Collected data:

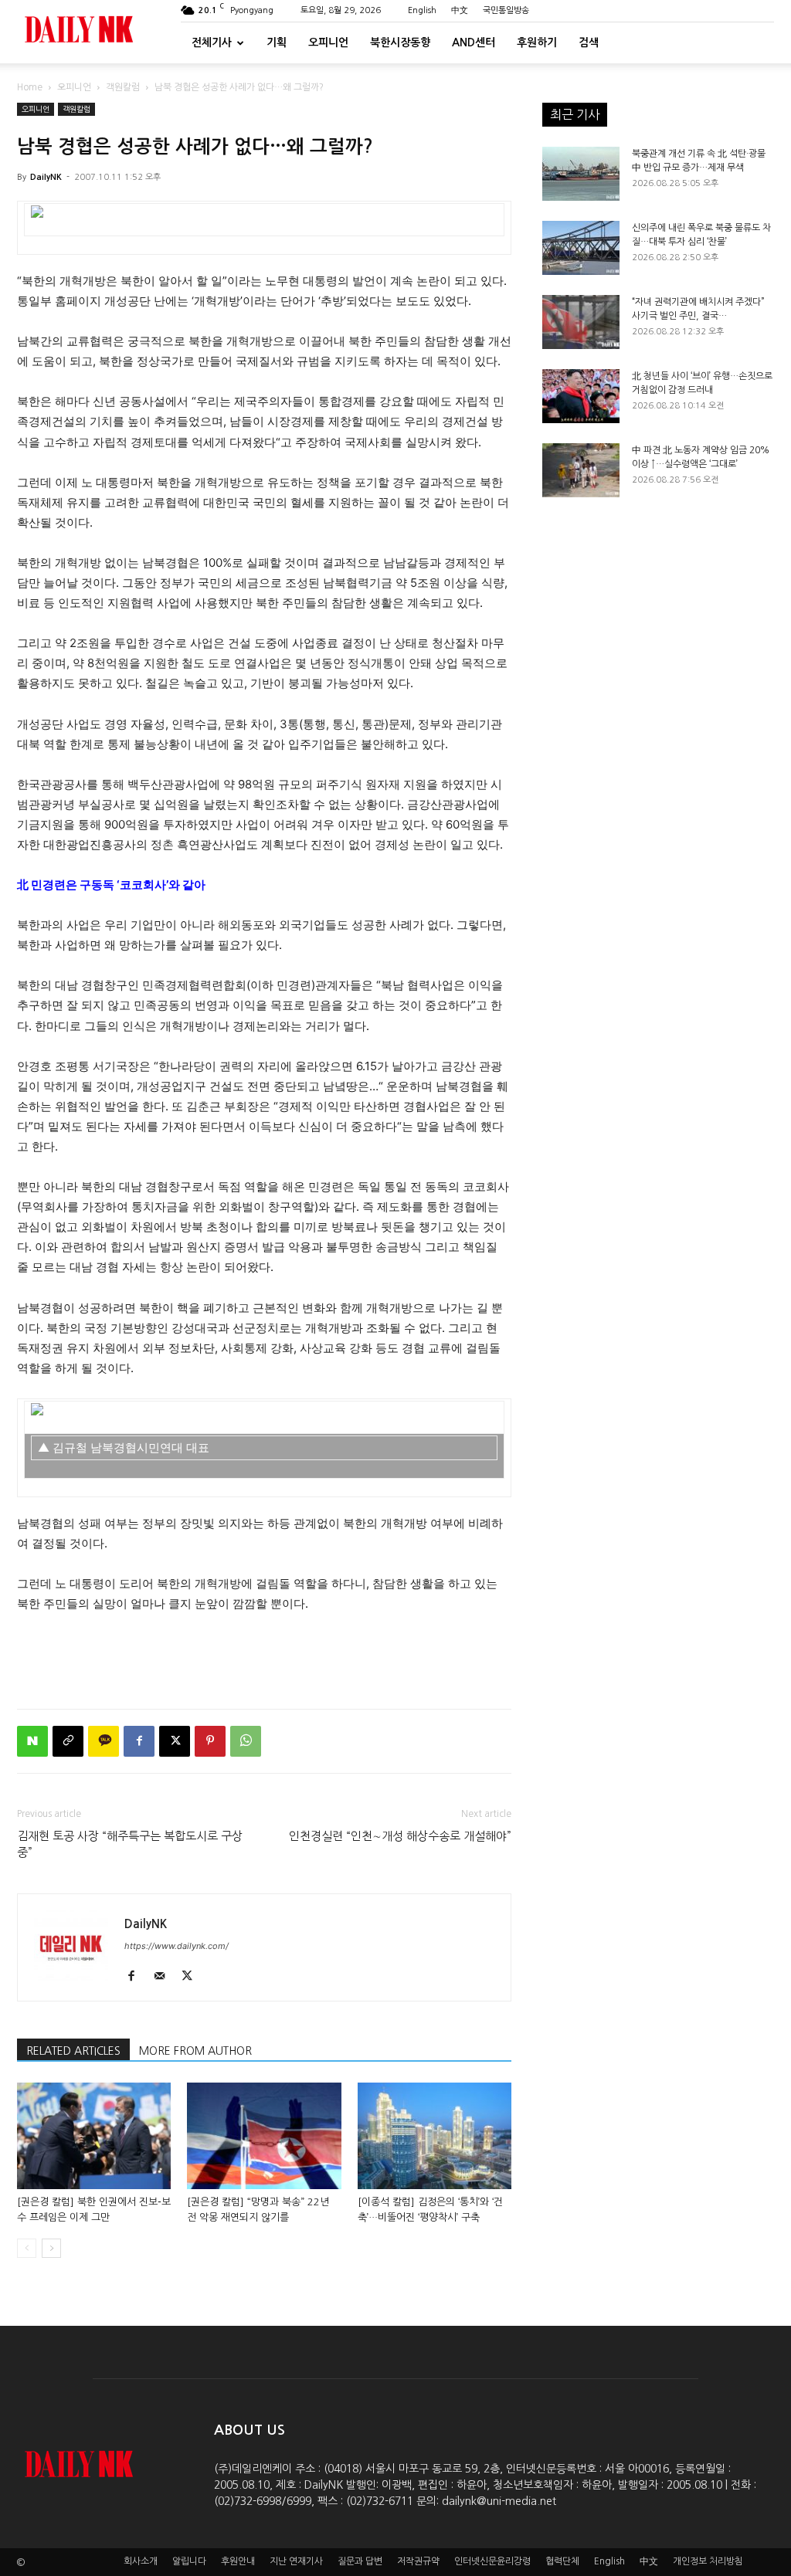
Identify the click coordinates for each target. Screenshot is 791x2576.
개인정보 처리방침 (708, 2561)
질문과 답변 (360, 2561)
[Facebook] (139, 1741)
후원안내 (238, 2561)
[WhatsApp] (245, 1741)
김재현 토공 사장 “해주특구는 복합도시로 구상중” (130, 1844)
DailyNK (46, 177)
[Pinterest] (210, 1741)
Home (29, 87)
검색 (589, 42)
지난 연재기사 (296, 2561)
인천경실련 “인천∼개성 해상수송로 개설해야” (400, 1836)
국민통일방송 (506, 10)
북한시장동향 (400, 42)
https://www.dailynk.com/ (176, 1945)
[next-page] (51, 2248)
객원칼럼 (123, 87)
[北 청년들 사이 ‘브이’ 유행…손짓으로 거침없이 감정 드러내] (581, 396)
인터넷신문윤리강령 (492, 2561)
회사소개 (141, 2561)
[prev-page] (26, 2248)
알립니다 (189, 2561)
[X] (174, 1741)
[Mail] (165, 1977)
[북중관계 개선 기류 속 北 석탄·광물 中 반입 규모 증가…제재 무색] (581, 174)
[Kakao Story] (103, 1741)
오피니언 (328, 42)
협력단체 (562, 2561)
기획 (276, 42)
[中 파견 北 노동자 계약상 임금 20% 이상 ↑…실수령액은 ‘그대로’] (581, 470)
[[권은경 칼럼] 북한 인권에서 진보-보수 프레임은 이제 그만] (94, 2135)
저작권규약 (418, 2561)
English (422, 10)
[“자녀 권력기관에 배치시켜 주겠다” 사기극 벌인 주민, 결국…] (581, 322)
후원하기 (537, 42)
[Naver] (32, 1741)
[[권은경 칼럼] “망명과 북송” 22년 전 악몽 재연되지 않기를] (264, 2135)
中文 (459, 10)
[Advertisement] (264, 1657)
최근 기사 (574, 114)
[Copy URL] (68, 1741)
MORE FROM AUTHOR (195, 2051)
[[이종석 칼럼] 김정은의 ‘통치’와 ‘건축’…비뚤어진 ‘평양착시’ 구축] (434, 2135)
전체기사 (212, 42)
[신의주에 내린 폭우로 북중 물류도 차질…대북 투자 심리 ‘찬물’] (581, 248)
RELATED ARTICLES (73, 2051)
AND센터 (473, 42)
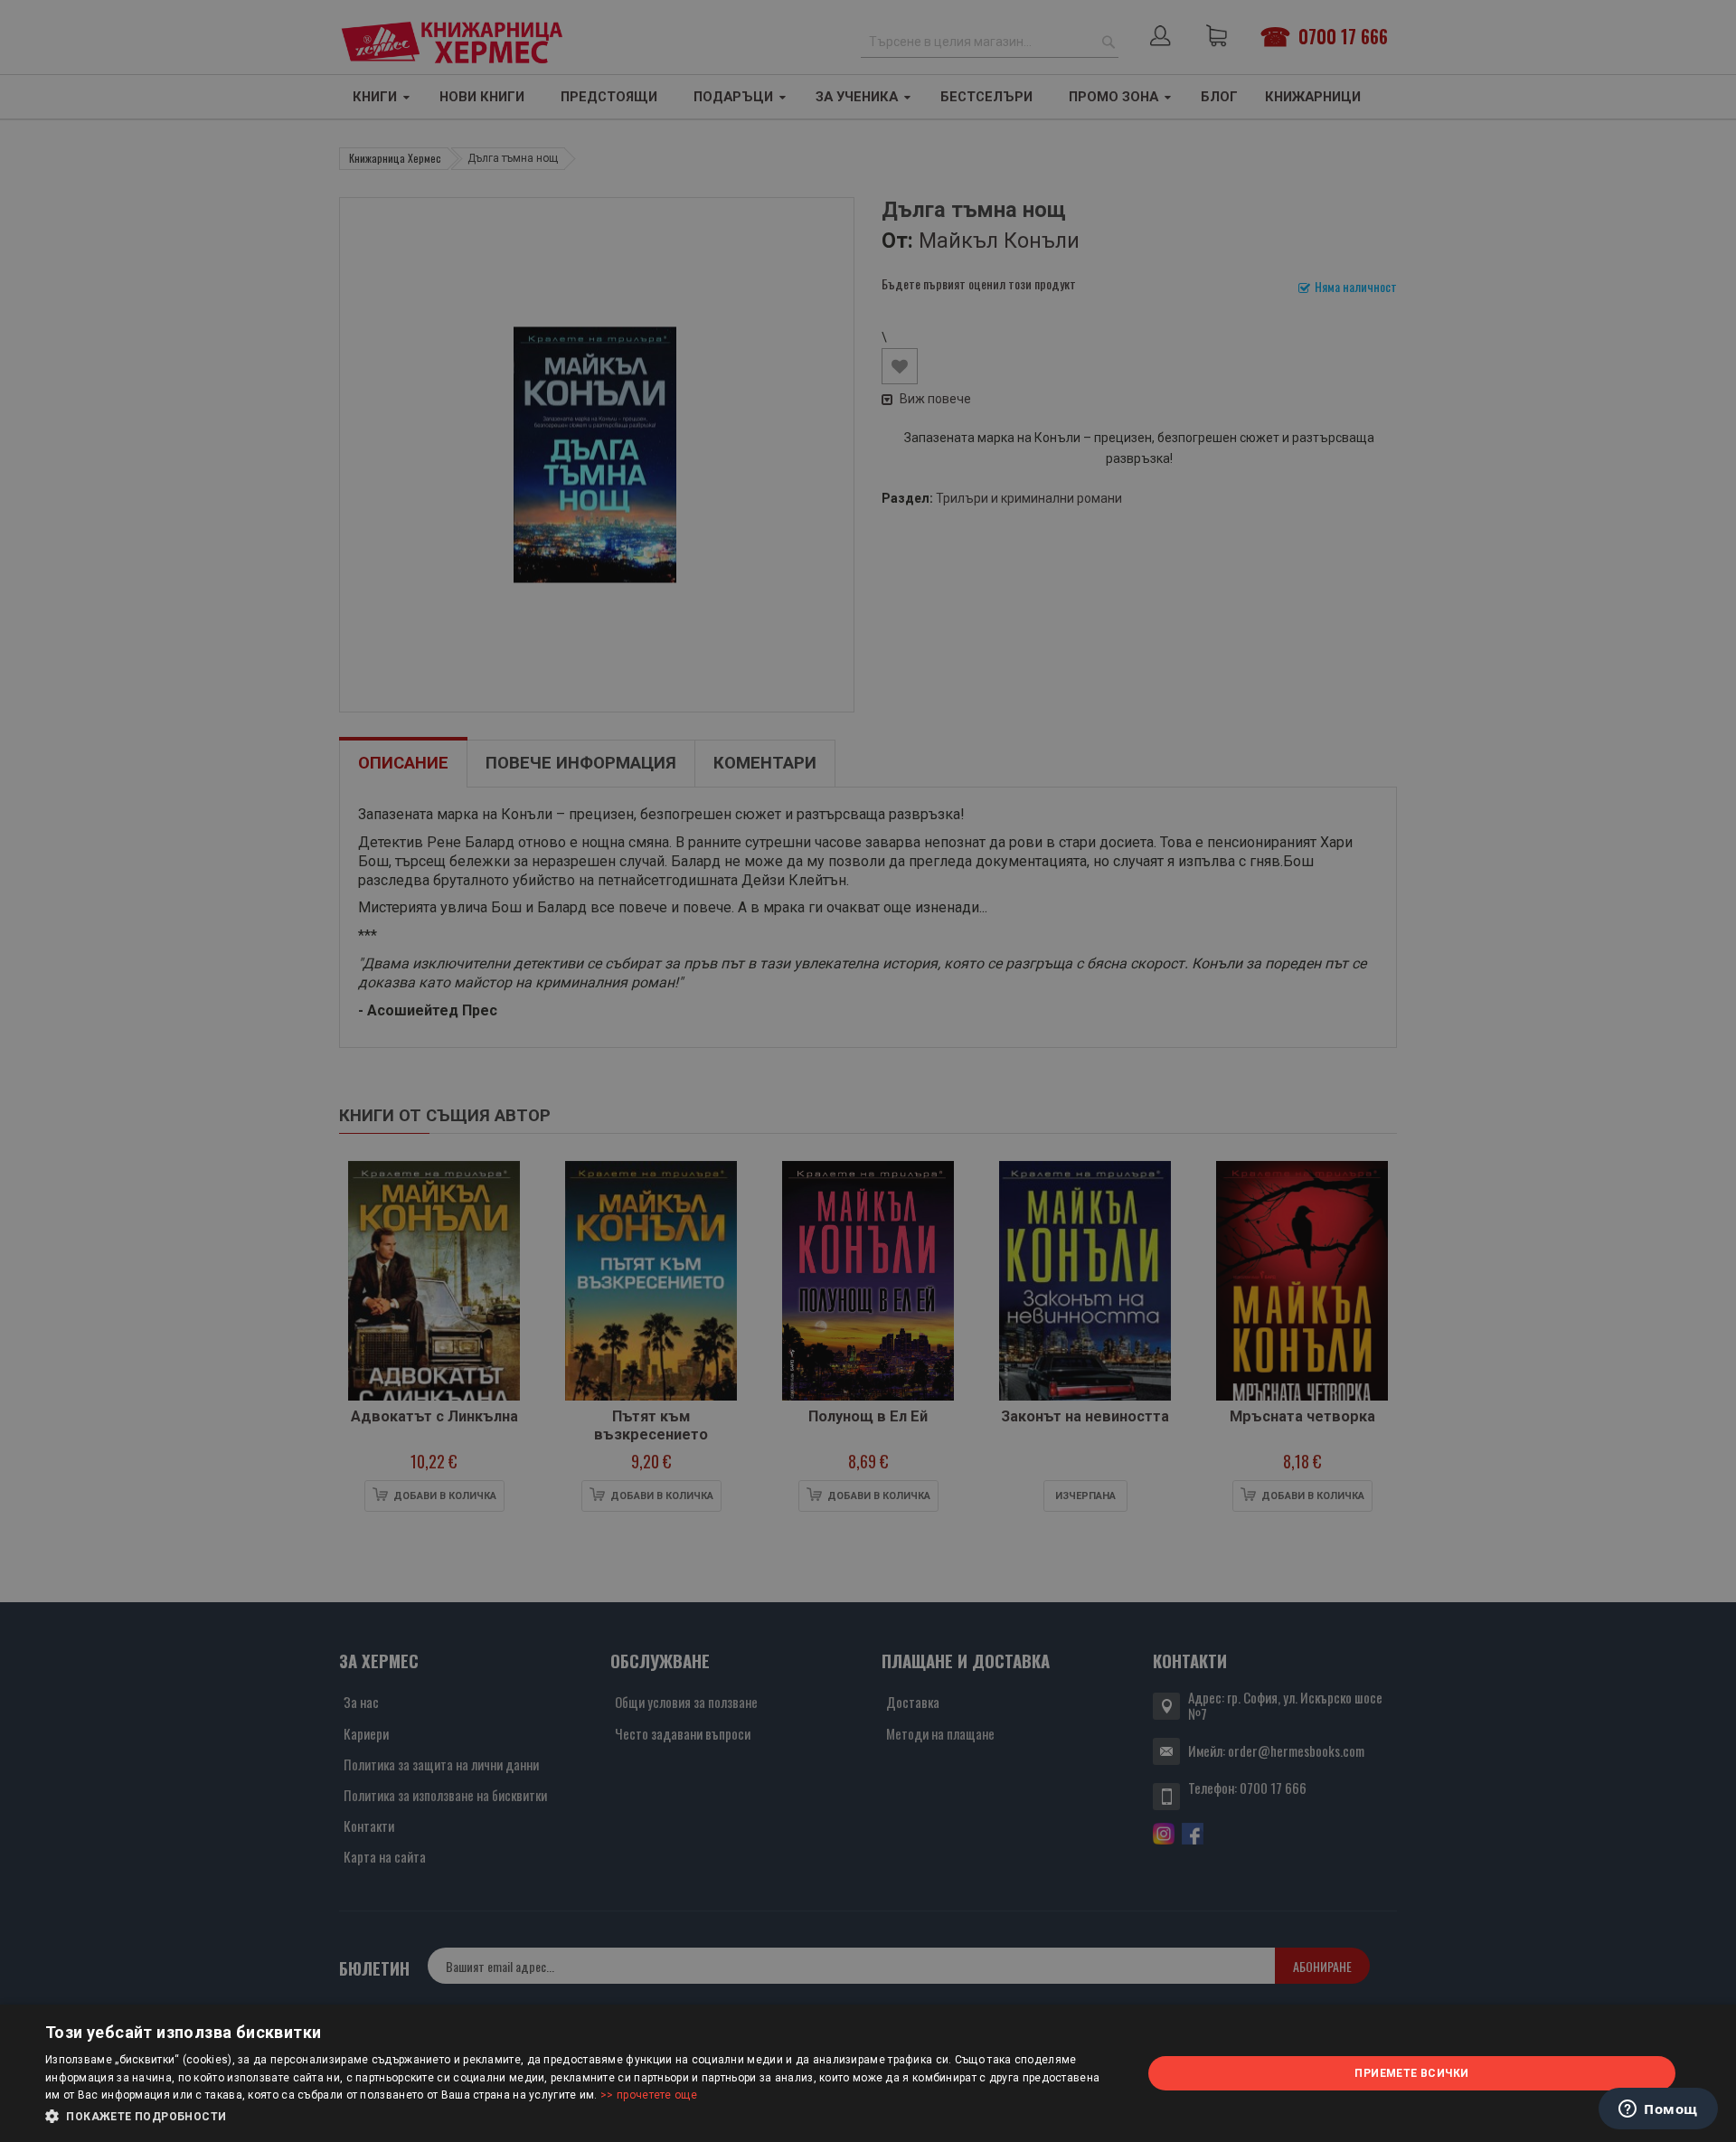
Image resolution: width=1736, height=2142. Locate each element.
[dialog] (868, 2073)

### [AIM OF THE TASK]
The answer must be all the lines above that hold the word "each".

### [TASK SOLUTION]
Identify the click coordinates for each target. Screenshot is 791x2576.
Image resolution: width=1736, height=2142. Locate each element.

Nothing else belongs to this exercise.